And also those things that use energy and embodied energy, things like water management systems and coming with really innovative ways to be able to ensure that the various different infrastructure that's put into place, which includes stadiums but also includes all of those supporting services out to the community, really have in place systems that will put downward pressure on the climate budget that we're going to have and reduce the amount of embodied carbon and emissions that we'll see.

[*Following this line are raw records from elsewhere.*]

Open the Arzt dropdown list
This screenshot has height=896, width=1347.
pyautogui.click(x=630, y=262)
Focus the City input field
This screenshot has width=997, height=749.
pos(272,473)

As an example, right now we're really seeing this in places like the tourism sector preparing itself really in advance for things like the Games and they do this every time. You saw this in London, you see this, it happened throughout South America, Brazil. They really got themselves ahead of the game to make sure that the infrastructure that they put in place that really supports a lot of the things like stadiums such as where the guests stay, where they dine, where they recreate, really getting in front of what we'll see as being a significant push for sustainable infrastructure across Southeast Queensland and I'm sure across Queensland and Australia. That includes things like circular economy processes, embedding waste management processes to really reduce the amount of energy and embodied water that's part of the things that they do in their kitchens and the services that they provide to their guests.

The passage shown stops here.